Jeremy Flynn, 23, said that the dog run is always cleaner than the walkways in the park. “There’s a lot of trash,” he said. “I have to watch the dogs so they don’t pick up cigarette buds and shit like that.” However, Flynn, who moved to the city from Texas five years ago, explained that the park was better than those back home. “This is probably as good as it gets,” he said.

Many East Village residents seem to agree with Flynn. Despite the chilly 40-degree weather, hundreds flock to Tompkins Square Park on one of the few clear days in February to enjoy the sun. The park, between Avenues A and B and from East 7th to 10th Streets, has a dog run, several playgrounds and a basketball court that skateboarders share with the players. In addition to water fountains, a comfort station and many benches, several dozen trashcans are available to the park’s visitors.

Regardless of the trashcan abundance in Tompkins Square Park, the city reported fewer parks throughout the five boroughs deemed “acceptable” for cleanliness, with a decrease from 93% in 2006 to 88% in 2010. The Mayor’s Management Report for Fiscal Year 2010, released last September, evaluates services during the City’s fiscal year from July 2009 to June 2010 and assesses the performance of 46 of the City’s central agencies and organizations, most of which report directly to the Mayor. Evaluations are based on the office’s own research.

Through this research, the city found the percentage of large parks like Tompkins Square rated “acceptable” for cleanliness declined from 89% in 2006 to 76% in 2010. However, the amount only decreased by one percent since 2009.

In spite of the decrease in the number of acceptably clean parks in the city overall one visitor said she thinks Tompkins Square Park has gotten cleaner in the last eight or seven years. “It seems a lot more family oriented,” said the woman, 31, who has been living near  the park for the last decade. “They upgraded the kiddie area and did a lot of landscaping.”

East Village resident Mark Wightman, 41, visits the park with his kids a few times a week. While they spend most of the time in the park at the playground, Wightman said he believes the park is reasonably clean. “I don’t think there’s a lot of graffiti or anything, but we’re mostly in the playground.”

The park’s playgrounds and dog run are virtually spotless, but pathways with less foot-traffic attract glass, cigarette butts and litter. In corners of the park further from the entrances, garbage is sprinkled near trashcans instead of thrown away, attracting the city’s nastier residents.

Though Bridget Maher, 24, visits the dog run often, she explained she was worried about her small dog being hurt by the park’s rats. “I was walking her the other night and this rat just came out of a pile of trash and starred at us,” Maher said. “I’m worried about the garbage piles and all the rats that live in them,” she added, pointing to a heap of ten bags near the comfort station.
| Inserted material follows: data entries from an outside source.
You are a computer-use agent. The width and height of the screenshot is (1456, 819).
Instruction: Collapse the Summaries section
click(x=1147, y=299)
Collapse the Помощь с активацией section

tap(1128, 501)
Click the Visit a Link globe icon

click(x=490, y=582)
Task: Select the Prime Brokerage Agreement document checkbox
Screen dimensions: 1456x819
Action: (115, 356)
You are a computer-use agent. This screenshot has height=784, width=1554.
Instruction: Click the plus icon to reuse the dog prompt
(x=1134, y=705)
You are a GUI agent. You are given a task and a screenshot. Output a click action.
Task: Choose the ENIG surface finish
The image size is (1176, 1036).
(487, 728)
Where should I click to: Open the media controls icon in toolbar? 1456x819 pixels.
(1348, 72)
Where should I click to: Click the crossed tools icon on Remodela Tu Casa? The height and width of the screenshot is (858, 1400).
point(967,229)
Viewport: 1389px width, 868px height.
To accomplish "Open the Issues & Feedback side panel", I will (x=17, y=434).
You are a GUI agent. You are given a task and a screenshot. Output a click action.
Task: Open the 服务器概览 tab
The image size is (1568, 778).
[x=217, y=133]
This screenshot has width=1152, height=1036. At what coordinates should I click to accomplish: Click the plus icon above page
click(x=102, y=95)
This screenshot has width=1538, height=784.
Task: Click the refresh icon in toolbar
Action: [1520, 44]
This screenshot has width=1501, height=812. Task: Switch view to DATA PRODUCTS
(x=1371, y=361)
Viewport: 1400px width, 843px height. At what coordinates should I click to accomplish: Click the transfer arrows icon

Like Maher, a reporter observed several rats in various sections of the park walking through the park one night.

While she’s weary of the rats, Maher said her dog chases after them. “She has fun,” Maher said, laughing. Notwithstanding vermin, Maher explained she was pleased with the cleanliness in Tompkins Square Park overall. “Other than that, it’s fine,” she said.

Note: The above was an assignment for my Journalistic Inquiry class. I published it because I liked it and thought it might be interesting to some people.